**Directions for this task:**
Please retype each of the rows below, keeping every character and line break unchanged.
— start —
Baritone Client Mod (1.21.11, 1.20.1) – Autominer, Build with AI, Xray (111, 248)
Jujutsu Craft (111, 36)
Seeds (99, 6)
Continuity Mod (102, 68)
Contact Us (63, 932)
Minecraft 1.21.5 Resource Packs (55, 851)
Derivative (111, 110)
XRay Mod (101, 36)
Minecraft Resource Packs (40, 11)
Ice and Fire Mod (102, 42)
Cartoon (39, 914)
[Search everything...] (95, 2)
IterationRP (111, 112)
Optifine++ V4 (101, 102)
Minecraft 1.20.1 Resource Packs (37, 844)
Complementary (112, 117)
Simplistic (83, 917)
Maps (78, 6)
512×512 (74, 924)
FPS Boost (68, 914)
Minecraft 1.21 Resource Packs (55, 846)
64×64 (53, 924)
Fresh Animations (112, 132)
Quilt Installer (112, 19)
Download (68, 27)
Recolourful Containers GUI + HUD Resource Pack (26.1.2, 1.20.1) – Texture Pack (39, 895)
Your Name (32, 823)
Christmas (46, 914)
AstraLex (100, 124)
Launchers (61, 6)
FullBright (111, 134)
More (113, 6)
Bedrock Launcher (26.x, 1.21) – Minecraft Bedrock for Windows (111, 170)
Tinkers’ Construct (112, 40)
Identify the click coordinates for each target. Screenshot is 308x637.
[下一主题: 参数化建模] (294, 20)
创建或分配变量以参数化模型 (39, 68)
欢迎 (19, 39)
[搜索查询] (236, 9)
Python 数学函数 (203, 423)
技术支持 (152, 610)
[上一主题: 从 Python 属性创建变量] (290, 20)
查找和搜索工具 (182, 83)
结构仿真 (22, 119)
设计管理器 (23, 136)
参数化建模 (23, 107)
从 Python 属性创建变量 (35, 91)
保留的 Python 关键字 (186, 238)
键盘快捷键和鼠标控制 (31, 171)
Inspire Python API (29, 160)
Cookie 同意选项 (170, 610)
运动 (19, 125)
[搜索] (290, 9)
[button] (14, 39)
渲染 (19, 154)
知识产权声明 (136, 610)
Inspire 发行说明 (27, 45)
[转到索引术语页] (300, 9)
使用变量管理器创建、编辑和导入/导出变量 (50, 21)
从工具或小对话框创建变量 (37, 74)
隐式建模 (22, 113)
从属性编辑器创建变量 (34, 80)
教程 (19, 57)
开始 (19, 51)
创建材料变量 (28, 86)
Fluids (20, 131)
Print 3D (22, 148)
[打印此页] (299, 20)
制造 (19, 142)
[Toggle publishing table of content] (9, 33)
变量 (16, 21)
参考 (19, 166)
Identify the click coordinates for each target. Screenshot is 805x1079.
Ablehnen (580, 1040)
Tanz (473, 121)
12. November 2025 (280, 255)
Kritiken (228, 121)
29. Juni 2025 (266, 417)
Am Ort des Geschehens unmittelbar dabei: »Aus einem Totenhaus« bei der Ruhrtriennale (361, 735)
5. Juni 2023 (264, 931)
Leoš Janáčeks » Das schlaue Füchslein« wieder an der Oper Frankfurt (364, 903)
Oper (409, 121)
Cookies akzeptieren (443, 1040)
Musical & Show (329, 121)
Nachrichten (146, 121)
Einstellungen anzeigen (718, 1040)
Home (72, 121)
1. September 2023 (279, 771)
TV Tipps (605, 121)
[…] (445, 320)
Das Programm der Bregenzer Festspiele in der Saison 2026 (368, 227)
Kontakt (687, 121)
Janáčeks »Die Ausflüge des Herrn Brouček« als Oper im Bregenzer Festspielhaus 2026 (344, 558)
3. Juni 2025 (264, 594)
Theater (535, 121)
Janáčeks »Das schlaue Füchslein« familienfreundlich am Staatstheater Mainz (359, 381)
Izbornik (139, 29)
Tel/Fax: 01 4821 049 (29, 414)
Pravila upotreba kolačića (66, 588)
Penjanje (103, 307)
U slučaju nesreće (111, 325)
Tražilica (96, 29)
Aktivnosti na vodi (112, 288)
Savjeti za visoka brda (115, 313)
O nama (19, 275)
— end —
**Expected output:**
Baritone Client Mod (1.21.11, 1.20.1) – Autominer, Build with AI, Xray (111, 248)
Jujutsu Craft (111, 36)
Seeds (99, 6)
Continuity Mod (102, 68)
Contact Us (63, 932)
Minecraft 1.21.5 Resource Packs (55, 851)
Derivative (111, 110)
XRay Mod (101, 36)
Minecraft Resource Packs (40, 11)
Ice and Fire Mod (102, 42)
Cartoon (39, 914)
[Search everything...] (95, 2)
IterationRP (111, 112)
Optifine++ V4 (101, 102)
Minecraft 1.20.1 Resource Packs (37, 844)
Complementary (112, 117)
Simplistic (83, 917)
Maps (78, 6)
512×512 (74, 924)
FPS Boost (68, 914)
Minecraft 1.21 Resource Packs (55, 846)
64×64 (53, 924)
Fresh Animations (112, 132)
Quilt Installer (112, 19)
Download (68, 27)
Recolourful Containers GUI + HUD Resource Pack (26.1.2, 1.20.1) – Texture Pack (39, 895)
Your Name (32, 823)
Christmas (46, 914)
AstraLex (100, 124)
Launchers (61, 6)
FullBright (111, 134)
More (113, 6)
Bedrock Launcher (26.x, 1.21) – Minecraft Bedrock for Windows (111, 170)
Tinkers’ Construct (112, 40)
Identify the click coordinates for each target. Screenshot is 308x637.
[下一主题: 参数化建模] (294, 20)
创建或分配变量以参数化模型 (39, 68)
欢迎 (19, 39)
[搜索查询] (236, 9)
Python 数学函数 (203, 423)
技术支持 (152, 610)
[上一主题: 从 Python 属性创建变量] (290, 20)
查找和搜索工具 (182, 83)
结构仿真 (22, 119)
设计管理器 (23, 136)
参数化建模 (23, 107)
从 Python 属性创建变量 (35, 91)
保留的 Python 关键字 (186, 238)
键盘快捷键和鼠标控制 (31, 171)
Inspire Python API (29, 160)
Cookie 同意选项 (170, 610)
运动 (19, 125)
[搜索] (290, 9)
[button] (14, 39)
渲染 (19, 154)
知识产权声明 (136, 610)
Inspire 发行说明 (27, 45)
[转到索引术语页] (300, 9)
使用变量管理器创建、编辑和导入/导出变量 (50, 21)
从工具或小对话框创建变量 (37, 74)
隐式建模 (22, 113)
从属性编辑器创建变量 (34, 80)
教程 (19, 57)
开始 (19, 51)
创建材料变量 (28, 86)
Fluids (20, 131)
Print 3D (22, 148)
[打印此页] (299, 20)
制造 (19, 142)
[Toggle publishing table of content] (9, 33)
变量 (16, 21)
参考 (19, 166)
Identify the click coordinates for each target. Screenshot is 805x1079.
Ablehnen (580, 1040)
Tanz (473, 121)
12. November 2025 (280, 255)
Kritiken (228, 121)
29. Juni 2025 (266, 417)
Am Ort des Geschehens unmittelbar dabei: »Aus einem Totenhaus« bei der Ruhrtriennale (361, 735)
5. Juni 2023 (264, 931)
Leoš Janáčeks » Das schlaue Füchslein« wieder an der Oper Frankfurt (364, 903)
Oper (409, 121)
Cookies akzeptieren (443, 1040)
Musical & Show (329, 121)
Nachrichten (146, 121)
Einstellungen anzeigen (718, 1040)
Home (72, 121)
1. September 2023 (279, 771)
TV Tipps (605, 121)
[…] (445, 320)
Das Programm der Bregenzer Festspiele in der Saison 2026 (368, 227)
Kontakt (687, 121)
Janáčeks »Die Ausflüge des Herrn Brouček« als Oper im Bregenzer Festspielhaus 2026 (344, 558)
3. Juni 2025 (264, 594)
Theater (535, 121)
Janáčeks »Das schlaue Füchslein« familienfreundlich am Staatstheater Mainz (359, 381)
Izbornik (139, 29)
Tel/Fax: 01 4821 049 (29, 414)
Pravila upotreba kolačića (66, 588)
Penjanje (103, 307)
U slučaju nesreće (111, 325)
Tražilica (96, 29)
Aktivnosti na vodi (112, 288)
Savjeti za visoka brda (115, 313)
O nama (19, 275)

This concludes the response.